- What needs to be done -
Make an exact copy of the listing below.

- Data supplied -
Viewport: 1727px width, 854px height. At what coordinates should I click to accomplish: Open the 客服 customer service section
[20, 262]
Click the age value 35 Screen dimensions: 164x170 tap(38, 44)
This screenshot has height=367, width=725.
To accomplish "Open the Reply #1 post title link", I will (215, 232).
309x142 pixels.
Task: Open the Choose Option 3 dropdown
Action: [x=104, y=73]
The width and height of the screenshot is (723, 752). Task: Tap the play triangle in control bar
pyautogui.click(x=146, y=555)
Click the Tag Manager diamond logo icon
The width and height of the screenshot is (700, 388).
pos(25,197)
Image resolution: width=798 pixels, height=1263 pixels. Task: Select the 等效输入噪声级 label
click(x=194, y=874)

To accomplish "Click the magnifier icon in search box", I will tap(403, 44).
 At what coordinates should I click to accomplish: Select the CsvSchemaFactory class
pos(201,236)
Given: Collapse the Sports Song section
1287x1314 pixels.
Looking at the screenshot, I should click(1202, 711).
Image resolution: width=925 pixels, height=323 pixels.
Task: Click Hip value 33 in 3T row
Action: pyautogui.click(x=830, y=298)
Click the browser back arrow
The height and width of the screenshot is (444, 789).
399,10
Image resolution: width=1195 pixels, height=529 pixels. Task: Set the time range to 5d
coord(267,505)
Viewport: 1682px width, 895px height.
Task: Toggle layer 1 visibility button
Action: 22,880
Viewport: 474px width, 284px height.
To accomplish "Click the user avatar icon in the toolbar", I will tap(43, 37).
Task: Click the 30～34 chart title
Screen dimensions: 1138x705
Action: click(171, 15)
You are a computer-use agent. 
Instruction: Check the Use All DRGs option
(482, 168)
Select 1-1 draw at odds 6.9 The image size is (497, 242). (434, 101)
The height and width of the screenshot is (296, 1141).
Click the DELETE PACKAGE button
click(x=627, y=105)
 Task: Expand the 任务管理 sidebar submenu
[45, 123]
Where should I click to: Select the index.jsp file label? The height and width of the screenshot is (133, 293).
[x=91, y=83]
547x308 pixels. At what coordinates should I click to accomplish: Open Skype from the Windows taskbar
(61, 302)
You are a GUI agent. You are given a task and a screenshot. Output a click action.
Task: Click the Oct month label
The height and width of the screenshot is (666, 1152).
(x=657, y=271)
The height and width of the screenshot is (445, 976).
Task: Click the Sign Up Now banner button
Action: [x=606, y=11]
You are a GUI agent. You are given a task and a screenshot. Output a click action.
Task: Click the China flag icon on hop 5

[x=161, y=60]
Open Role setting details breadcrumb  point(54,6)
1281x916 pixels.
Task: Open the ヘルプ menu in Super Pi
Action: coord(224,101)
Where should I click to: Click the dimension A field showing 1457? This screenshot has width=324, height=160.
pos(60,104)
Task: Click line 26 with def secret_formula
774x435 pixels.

- Answer below -
Viewport: 1727px width, 854px height. At what coordinates should I click to accomplish: Open the 客服 customer service section
[20, 262]
Click the age value 35 Screen dimensions: 164x170 tap(38, 44)
This screenshot has height=367, width=725.
To accomplish "Open the Reply #1 post title link", I will (215, 232).
309x142 pixels.
Task: Open the Choose Option 3 dropdown
Action: [x=104, y=73]
The width and height of the screenshot is (723, 752). Task: Tap the play triangle in control bar
pyautogui.click(x=146, y=555)
Click the Tag Manager diamond logo icon
The width and height of the screenshot is (700, 388).
pos(25,197)
Image resolution: width=798 pixels, height=1263 pixels. Task: Select the 等效输入噪声级 label
click(x=194, y=874)

To accomplish "Click the magnifier icon in search box", I will tap(403, 44).
 At what coordinates should I click to accomplish: Select the CsvSchemaFactory class
pos(201,236)
Given: Collapse the Sports Song section
1287x1314 pixels.
Looking at the screenshot, I should click(1202, 711).
Image resolution: width=925 pixels, height=323 pixels.
Task: Click Hip value 33 in 3T row
Action: pyautogui.click(x=830, y=298)
Click the browser back arrow
The height and width of the screenshot is (444, 789).
399,10
Image resolution: width=1195 pixels, height=529 pixels. Task: Set the time range to 5d
coord(267,505)
Viewport: 1682px width, 895px height.
Task: Toggle layer 1 visibility button
Action: 22,880
Viewport: 474px width, 284px height.
To accomplish "Click the user avatar icon in the toolbar", I will tap(43, 37).
Task: Click the 30～34 chart title
Screen dimensions: 1138x705
Action: click(171, 15)
You are a computer-use agent. 
Instruction: Check the Use All DRGs option
(482, 168)
Select 1-1 draw at odds 6.9 The image size is (497, 242). (434, 101)
The height and width of the screenshot is (296, 1141).
Click the DELETE PACKAGE button
click(x=627, y=105)
 Task: Expand the 任务管理 sidebar submenu
[45, 123]
Where should I click to: Select the index.jsp file label? The height and width of the screenshot is (133, 293).
[x=91, y=83]
547x308 pixels. At what coordinates should I click to accomplish: Open Skype from the Windows taskbar
(61, 302)
You are a GUI agent. You are given a task and a screenshot. Output a click action.
Task: Click the Oct month label
The height and width of the screenshot is (666, 1152).
(x=657, y=271)
The height and width of the screenshot is (445, 976).
Task: Click the Sign Up Now banner button
Action: [x=606, y=11]
You are a GUI agent. You are given a task and a screenshot. Output a click action.
Task: Click the China flag icon on hop 5

[x=161, y=60]
Open Role setting details breadcrumb  point(54,6)
1281x916 pixels.
Task: Open the ヘルプ menu in Super Pi
Action: coord(224,101)
Where should I click to: Click the dimension A field showing 1457? This screenshot has width=324, height=160.
pos(60,104)
Task: Click line 26 with def secret_formula
774x435 pixels.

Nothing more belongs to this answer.